Exercise description
Print each of the following records again word for word, keeping every line in its original order.

Material shown
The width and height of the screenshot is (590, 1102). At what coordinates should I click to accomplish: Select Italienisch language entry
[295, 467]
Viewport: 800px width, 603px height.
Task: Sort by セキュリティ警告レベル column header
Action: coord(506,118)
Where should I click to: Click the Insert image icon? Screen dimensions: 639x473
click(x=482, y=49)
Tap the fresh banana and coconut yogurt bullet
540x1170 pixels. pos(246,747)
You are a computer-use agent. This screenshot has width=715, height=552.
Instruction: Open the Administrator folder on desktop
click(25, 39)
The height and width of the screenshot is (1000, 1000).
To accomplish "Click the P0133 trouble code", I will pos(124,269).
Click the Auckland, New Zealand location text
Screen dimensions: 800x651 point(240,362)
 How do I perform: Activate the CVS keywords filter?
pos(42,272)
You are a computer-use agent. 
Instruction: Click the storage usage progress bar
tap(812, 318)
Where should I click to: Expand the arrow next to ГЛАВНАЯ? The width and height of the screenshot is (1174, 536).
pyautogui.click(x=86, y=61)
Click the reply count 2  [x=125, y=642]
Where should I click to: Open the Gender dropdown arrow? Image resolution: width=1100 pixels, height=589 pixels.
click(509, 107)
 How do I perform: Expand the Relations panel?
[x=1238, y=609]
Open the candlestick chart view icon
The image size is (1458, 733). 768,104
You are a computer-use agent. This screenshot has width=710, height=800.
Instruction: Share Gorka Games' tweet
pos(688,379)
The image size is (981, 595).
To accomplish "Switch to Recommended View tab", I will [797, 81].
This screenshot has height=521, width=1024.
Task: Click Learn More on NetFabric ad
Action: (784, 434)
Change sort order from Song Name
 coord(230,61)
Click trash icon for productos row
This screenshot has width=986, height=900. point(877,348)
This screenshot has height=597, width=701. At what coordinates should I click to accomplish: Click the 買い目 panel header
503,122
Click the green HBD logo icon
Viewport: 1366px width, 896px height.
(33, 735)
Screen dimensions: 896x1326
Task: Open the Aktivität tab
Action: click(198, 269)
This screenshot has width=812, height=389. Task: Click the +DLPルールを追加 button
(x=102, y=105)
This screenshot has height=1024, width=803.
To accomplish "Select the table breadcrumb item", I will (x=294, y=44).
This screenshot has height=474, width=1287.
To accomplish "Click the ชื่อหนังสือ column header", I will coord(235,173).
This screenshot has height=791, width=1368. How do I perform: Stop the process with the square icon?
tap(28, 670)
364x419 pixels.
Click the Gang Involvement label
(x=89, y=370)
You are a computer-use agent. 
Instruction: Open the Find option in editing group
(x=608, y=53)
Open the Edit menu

Finished answer
The width and height of the screenshot is (590, 1102). At what coordinates should I click to accomplish: Select Italienisch language entry
[295, 467]
Viewport: 800px width, 603px height.
Task: Sort by セキュリティ警告レベル column header
Action: coord(506,118)
Where should I click to: Click the Insert image icon? Screen dimensions: 639x473
click(x=482, y=49)
Tap the fresh banana and coconut yogurt bullet
540x1170 pixels. pos(246,747)
You are a computer-use agent. This screenshot has width=715, height=552.
Instruction: Open the Administrator folder on desktop
click(25, 39)
The height and width of the screenshot is (1000, 1000).
To accomplish "Click the P0133 trouble code", I will pos(124,269).
Click the Auckland, New Zealand location text
Screen dimensions: 800x651 point(240,362)
 How do I perform: Activate the CVS keywords filter?
pos(42,272)
You are a computer-use agent. 
Instruction: Click the storage usage progress bar
tap(812, 318)
Where should I click to: Expand the arrow next to ГЛАВНАЯ? The width and height of the screenshot is (1174, 536).
pyautogui.click(x=86, y=61)
Click the reply count 2  [x=125, y=642]
Where should I click to: Open the Gender dropdown arrow? Image resolution: width=1100 pixels, height=589 pixels.
click(509, 107)
 How do I perform: Expand the Relations panel?
[x=1238, y=609]
Open the candlestick chart view icon
The image size is (1458, 733). 768,104
You are a computer-use agent. This screenshot has width=710, height=800.
Instruction: Share Gorka Games' tweet
pos(688,379)
The image size is (981, 595).
To accomplish "Switch to Recommended View tab", I will [797, 81].
This screenshot has height=521, width=1024.
Task: Click Learn More on NetFabric ad
Action: (784, 434)
Change sort order from Song Name
 coord(230,61)
Click trash icon for productos row
This screenshot has width=986, height=900. point(877,348)
This screenshot has height=597, width=701. At what coordinates should I click to accomplish: Click the 買い目 panel header
503,122
Click the green HBD logo icon
Viewport: 1366px width, 896px height.
(33, 735)
Screen dimensions: 896x1326
Task: Open the Aktivität tab
Action: click(198, 269)
This screenshot has width=812, height=389. Task: Click the +DLPルールを追加 button
(x=102, y=105)
This screenshot has height=1024, width=803.
To accomplish "Select the table breadcrumb item", I will (x=294, y=44).
This screenshot has height=474, width=1287.
To accomplish "Click the ชื่อหนังสือ column header", I will coord(235,173).
This screenshot has height=791, width=1368. How do I perform: Stop the process with the square icon?
tap(28, 670)
364x419 pixels.
Click the Gang Involvement label
(x=89, y=370)
You are a computer-use agent. 
Instruction: Open the Find option in editing group
(x=608, y=53)
Open the Edit menu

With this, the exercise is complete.